We had mistakenly diagnosed this child as tuberculous meningitis, and also antituberculous treatment was initiated. The child did not respond clinically or radiologically; rather showed increasing size of the space occupying lesions, which were thought of as tuberculomas(3). Finally, brain biopsy clinched the diagnosis of rhabdoid tumor.

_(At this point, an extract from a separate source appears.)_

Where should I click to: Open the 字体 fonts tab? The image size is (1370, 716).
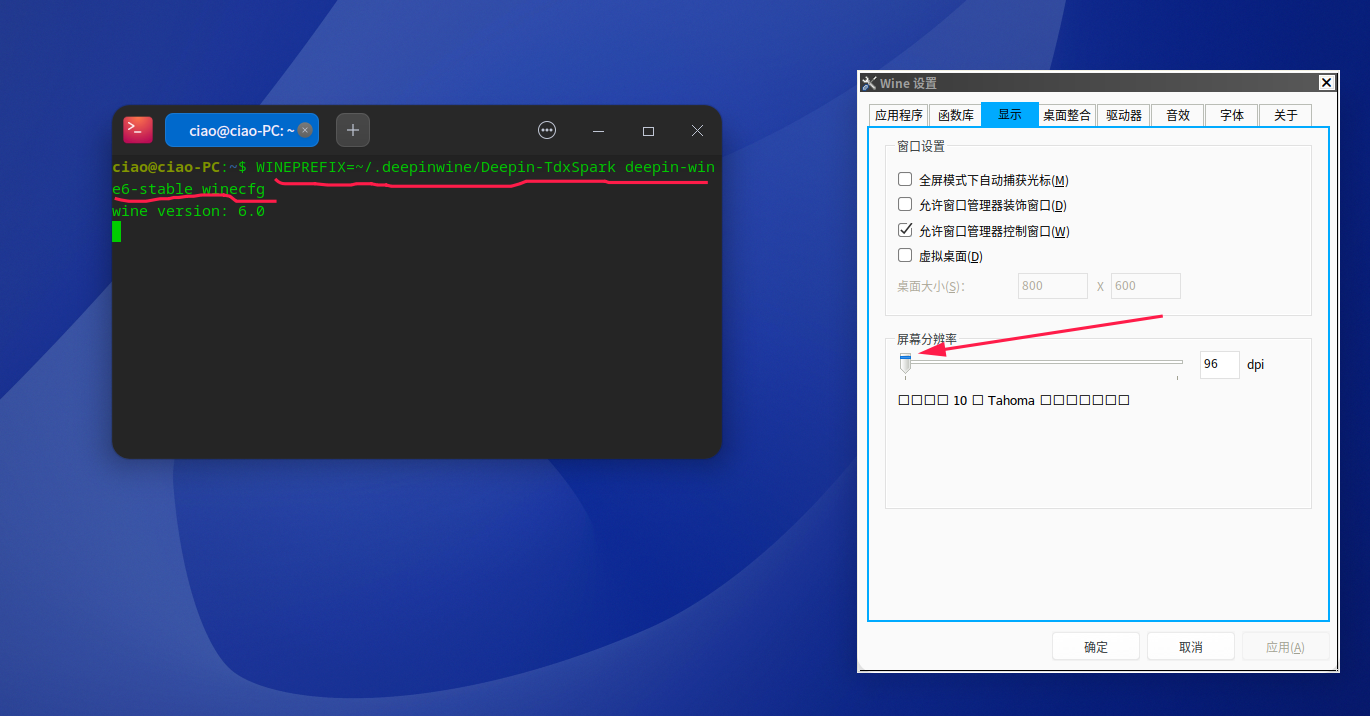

The initial diagnosis of atypical teratoid/rhabdoid tumor is made with a radiographic study (MRI or CT). Yet, there are no specific imaging features of AT/RT and neuroradiologists rarely mention atypical teratoid/rhabdoid tumor in their differential dignosis. Heterogeneous masses with calcifications, eccentric cysts and off midline location in the posterior fossa in children younger than 2 years should alert the radiologist to the possibility of atypical teratoid/rhabdoid tumor in the differential diagnosis of the mass(4). Lepto-meningeal dissemination is common in patient with AT/RT and indicates poor prognosis(5). Cytological examination of the cerebrospinal fluid is important as 1/3 of these patients will have intracranial dissemination with involvement of the CSF. Lu, et al.(6) reported a 2-year-old girl with AT/RT. It is important to keep in mind the possibility of brain tumor in non-resolving tuberculomas.